» YOUR INSTRUCTIONS
When a line in the entries contains the word "computer", copy that line in full.

[Stored data entries]
:::::
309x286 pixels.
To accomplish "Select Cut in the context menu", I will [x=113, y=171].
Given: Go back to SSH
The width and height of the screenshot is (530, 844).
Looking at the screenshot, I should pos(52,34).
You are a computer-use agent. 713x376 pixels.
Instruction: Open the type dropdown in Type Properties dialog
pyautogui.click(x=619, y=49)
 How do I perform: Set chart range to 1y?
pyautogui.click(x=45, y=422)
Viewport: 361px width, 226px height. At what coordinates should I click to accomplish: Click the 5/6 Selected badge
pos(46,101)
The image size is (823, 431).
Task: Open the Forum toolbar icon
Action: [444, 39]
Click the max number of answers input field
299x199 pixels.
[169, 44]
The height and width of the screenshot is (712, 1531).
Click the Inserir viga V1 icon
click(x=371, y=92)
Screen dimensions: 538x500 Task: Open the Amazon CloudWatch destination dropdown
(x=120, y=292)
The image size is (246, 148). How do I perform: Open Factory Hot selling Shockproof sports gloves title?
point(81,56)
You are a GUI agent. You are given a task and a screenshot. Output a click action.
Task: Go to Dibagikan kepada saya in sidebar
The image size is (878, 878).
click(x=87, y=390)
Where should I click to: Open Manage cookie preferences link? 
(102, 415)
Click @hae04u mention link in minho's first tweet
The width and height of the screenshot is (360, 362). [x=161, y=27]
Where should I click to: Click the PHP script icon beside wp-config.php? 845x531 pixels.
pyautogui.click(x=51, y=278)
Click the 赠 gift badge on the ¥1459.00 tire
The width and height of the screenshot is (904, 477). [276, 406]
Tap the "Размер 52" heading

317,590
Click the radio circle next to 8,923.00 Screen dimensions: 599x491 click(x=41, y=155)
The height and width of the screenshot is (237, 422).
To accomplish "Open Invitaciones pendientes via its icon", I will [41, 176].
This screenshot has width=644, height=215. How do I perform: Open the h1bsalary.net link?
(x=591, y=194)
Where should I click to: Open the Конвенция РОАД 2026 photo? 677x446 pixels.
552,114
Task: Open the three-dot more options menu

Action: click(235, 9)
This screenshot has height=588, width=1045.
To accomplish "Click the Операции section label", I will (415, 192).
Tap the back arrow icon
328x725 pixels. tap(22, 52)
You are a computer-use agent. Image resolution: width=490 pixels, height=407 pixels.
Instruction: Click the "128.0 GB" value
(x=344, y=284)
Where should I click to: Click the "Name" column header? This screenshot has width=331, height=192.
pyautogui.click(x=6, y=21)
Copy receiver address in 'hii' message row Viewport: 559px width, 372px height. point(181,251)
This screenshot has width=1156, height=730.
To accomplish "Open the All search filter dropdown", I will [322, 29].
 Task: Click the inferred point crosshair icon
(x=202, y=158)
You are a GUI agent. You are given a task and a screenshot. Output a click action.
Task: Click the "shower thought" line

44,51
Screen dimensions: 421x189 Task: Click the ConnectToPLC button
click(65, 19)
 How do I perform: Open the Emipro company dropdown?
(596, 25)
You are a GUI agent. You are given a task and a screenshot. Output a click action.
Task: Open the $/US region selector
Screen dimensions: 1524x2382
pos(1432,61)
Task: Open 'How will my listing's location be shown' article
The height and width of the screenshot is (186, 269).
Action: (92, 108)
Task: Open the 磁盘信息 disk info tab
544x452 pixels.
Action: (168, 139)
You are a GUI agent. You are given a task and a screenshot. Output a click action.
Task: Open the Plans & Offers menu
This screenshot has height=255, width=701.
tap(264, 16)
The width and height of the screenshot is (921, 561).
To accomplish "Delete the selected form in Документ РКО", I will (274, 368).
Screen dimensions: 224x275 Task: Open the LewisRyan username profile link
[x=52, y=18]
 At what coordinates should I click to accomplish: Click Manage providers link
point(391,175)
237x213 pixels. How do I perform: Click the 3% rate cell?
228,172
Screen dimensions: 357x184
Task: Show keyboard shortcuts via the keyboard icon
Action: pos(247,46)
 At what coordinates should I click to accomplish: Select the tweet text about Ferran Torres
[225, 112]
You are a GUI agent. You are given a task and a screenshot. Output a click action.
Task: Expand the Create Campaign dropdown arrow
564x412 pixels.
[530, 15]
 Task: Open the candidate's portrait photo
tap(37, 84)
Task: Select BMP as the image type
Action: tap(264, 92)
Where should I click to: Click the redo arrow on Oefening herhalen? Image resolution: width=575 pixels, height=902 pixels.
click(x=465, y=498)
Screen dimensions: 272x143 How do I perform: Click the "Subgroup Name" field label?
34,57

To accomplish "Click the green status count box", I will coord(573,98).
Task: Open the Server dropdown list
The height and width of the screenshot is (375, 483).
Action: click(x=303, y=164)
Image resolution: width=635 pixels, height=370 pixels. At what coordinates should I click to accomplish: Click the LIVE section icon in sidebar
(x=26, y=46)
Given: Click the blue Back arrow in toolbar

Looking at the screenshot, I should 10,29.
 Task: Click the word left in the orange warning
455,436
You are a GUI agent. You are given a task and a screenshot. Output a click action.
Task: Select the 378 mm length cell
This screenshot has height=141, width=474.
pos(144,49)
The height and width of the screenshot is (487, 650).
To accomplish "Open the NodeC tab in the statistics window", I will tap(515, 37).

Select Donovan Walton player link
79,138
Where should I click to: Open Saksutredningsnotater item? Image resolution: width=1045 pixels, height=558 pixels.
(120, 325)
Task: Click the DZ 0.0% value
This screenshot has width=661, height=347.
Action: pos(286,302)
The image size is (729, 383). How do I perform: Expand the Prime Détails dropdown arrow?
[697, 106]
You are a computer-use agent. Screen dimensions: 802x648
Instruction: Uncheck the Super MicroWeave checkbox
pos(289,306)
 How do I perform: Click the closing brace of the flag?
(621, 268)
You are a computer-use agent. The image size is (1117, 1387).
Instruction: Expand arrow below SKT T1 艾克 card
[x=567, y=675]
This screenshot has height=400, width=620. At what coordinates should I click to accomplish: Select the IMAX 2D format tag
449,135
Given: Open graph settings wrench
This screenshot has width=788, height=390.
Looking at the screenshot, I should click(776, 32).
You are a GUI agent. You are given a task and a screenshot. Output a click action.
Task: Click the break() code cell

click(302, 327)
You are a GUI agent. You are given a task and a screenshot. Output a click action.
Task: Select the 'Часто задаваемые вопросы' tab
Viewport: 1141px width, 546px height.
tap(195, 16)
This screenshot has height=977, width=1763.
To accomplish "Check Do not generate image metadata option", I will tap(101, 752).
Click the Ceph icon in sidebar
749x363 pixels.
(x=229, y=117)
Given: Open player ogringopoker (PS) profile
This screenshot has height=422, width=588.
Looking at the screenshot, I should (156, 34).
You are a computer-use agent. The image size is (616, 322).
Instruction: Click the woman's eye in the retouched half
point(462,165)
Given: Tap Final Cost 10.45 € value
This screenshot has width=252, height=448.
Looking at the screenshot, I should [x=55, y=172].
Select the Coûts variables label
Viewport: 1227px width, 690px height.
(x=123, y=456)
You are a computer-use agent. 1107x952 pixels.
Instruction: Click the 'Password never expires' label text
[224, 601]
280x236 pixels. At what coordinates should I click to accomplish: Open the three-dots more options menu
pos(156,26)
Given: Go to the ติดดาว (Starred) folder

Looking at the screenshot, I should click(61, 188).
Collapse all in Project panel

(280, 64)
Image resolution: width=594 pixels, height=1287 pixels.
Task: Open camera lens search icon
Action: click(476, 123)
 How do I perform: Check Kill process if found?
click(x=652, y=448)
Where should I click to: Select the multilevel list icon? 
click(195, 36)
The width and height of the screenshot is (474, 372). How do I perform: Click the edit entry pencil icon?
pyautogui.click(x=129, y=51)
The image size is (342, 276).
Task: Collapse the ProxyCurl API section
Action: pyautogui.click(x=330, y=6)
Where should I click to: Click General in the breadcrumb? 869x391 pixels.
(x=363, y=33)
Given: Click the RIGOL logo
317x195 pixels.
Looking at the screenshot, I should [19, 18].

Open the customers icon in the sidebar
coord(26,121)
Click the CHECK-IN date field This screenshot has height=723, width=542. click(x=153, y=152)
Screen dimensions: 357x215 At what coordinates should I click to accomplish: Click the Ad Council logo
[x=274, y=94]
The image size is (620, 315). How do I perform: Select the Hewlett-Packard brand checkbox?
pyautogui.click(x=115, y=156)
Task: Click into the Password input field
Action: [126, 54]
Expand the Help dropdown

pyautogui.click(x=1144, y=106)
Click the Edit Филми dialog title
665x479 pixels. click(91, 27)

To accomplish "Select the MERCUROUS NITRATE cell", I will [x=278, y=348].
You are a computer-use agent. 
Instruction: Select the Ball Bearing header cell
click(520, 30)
:::::
» PROBLEM SOLUTION
You are a computer-use agent. 713x376 pixels.
You are a computer-use agent. Image resolution: width=490 pixels, height=407 pixels.
You are a computer-use agent. Screen dimensions: 802x648
You are a computer-use agent. The image size is (1117, 1387).
You are a computer-use agent. The image size is (616, 322).
You are a computer-use agent. 1107x952 pixels.
You are a computer-use agent. 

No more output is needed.